• _Task requirements_: Going through the data below, please show each line containing the string "text".

Dataset entries

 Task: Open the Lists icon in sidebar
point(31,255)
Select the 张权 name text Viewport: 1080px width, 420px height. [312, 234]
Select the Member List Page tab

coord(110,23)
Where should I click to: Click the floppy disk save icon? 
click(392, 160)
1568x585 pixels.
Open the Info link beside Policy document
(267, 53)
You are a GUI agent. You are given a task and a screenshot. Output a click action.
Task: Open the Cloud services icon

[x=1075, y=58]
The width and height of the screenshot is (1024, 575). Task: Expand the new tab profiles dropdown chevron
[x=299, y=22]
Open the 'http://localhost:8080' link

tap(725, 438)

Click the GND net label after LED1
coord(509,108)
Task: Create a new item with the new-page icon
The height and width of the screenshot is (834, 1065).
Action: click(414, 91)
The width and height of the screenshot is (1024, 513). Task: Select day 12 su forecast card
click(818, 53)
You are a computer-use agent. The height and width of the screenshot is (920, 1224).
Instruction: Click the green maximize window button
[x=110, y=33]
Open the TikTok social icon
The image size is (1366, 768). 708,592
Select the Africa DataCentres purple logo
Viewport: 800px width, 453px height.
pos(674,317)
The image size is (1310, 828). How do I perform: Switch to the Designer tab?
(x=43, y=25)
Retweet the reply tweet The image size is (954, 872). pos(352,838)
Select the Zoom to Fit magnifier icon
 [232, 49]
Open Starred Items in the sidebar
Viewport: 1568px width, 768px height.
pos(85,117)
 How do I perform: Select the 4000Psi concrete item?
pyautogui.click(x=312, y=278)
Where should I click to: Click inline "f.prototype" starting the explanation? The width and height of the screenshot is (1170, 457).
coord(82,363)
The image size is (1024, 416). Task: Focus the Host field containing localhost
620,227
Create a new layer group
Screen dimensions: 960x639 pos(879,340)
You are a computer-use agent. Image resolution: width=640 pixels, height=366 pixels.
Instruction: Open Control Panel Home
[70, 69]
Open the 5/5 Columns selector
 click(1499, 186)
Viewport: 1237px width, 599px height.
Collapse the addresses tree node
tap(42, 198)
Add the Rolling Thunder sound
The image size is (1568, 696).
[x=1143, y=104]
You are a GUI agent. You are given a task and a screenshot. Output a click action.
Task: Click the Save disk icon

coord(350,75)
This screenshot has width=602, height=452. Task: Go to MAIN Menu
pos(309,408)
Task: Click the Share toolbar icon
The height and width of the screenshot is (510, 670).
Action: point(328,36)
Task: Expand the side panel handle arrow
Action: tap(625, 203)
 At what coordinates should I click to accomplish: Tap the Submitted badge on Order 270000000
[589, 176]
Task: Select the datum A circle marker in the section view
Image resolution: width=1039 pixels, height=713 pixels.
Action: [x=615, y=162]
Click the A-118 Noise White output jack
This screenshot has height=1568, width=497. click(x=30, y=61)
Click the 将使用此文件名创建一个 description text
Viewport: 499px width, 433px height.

• _Response to the task_:
Select the 张权 name text Viewport: 1080px width, 420px height. [312, 234]
Click the 将使用此文件名创建一个 description text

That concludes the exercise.